▸ Provided information:
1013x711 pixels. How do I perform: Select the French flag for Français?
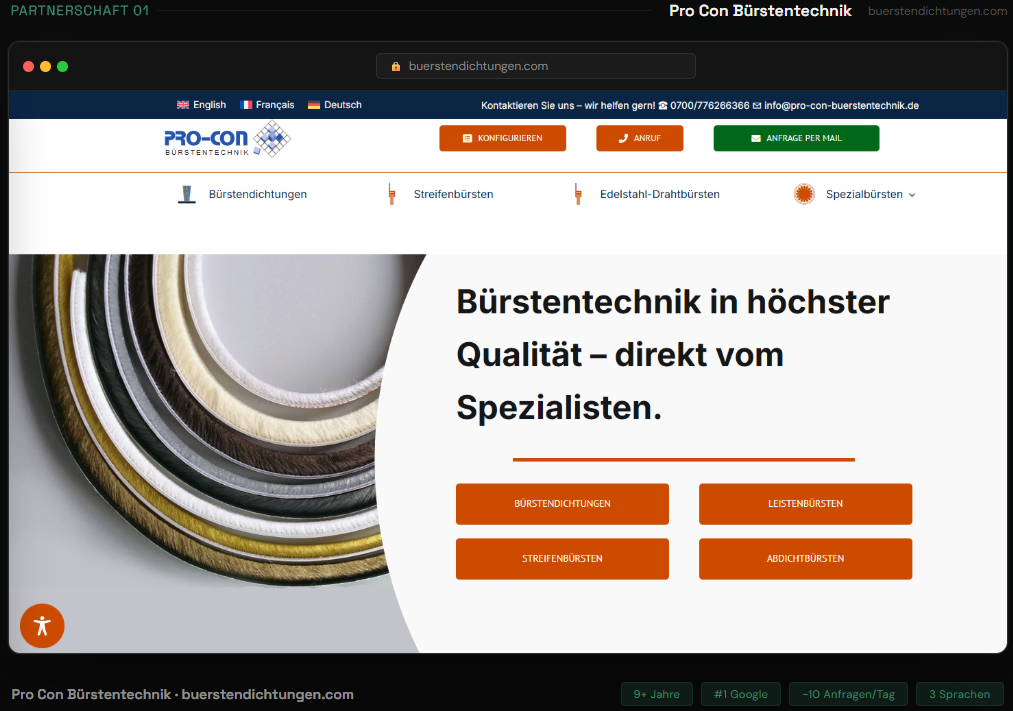tap(245, 104)
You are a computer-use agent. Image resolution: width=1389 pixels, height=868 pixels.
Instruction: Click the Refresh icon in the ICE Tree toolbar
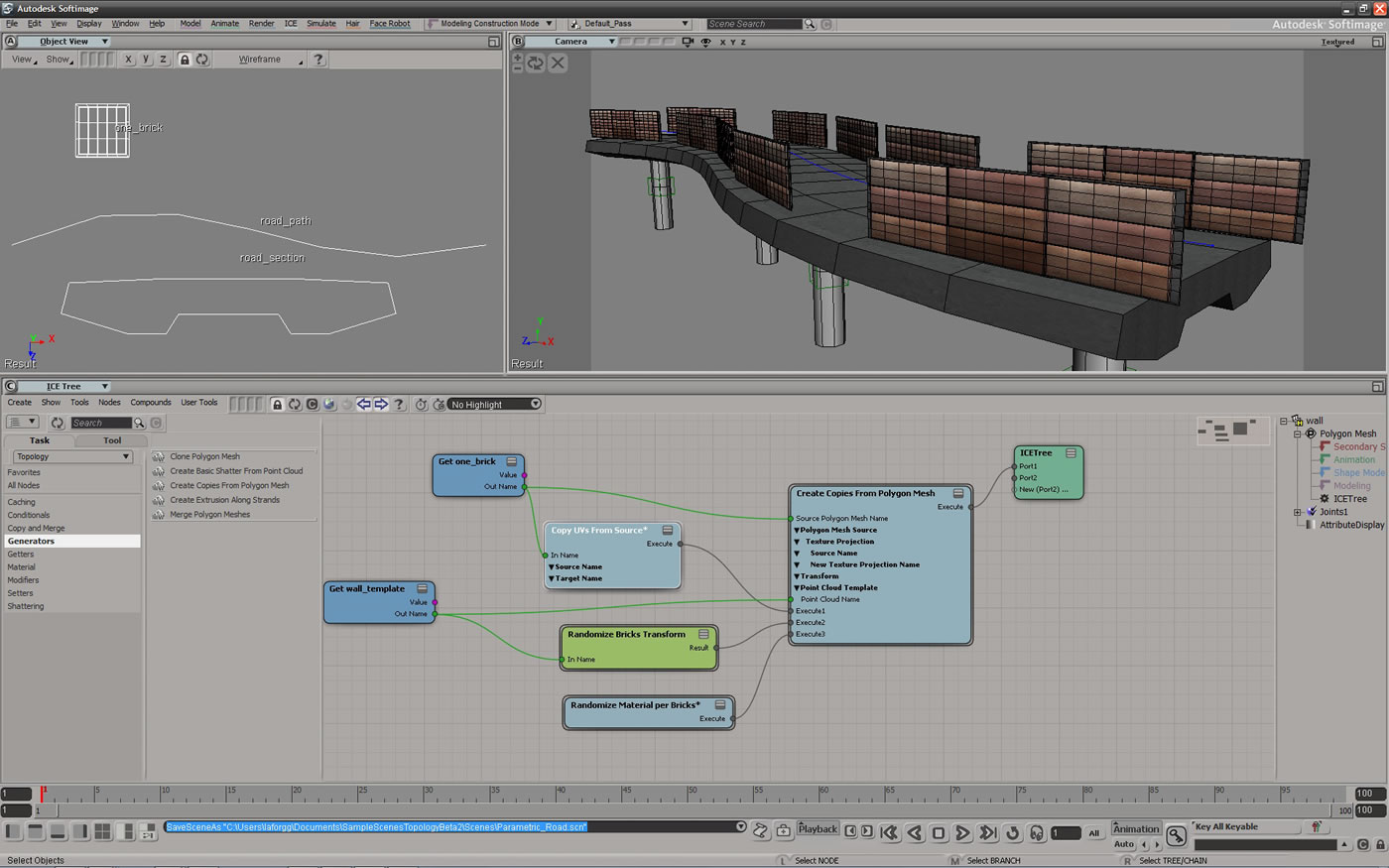(x=294, y=404)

▸ The problem: In the rows above, replace "pixels" with "px" everywhere and write the lines out again with no other changes. Leave the pictures out.

▸ Finished task:
1013x711 px. How do I perform: Select the French flag for Français?
tap(245, 104)
You are a computer-use agent. Image resolution: width=1389 px, height=868 px.
Instruction: Click the Refresh icon in the ICE Tree toolbar
(x=294, y=404)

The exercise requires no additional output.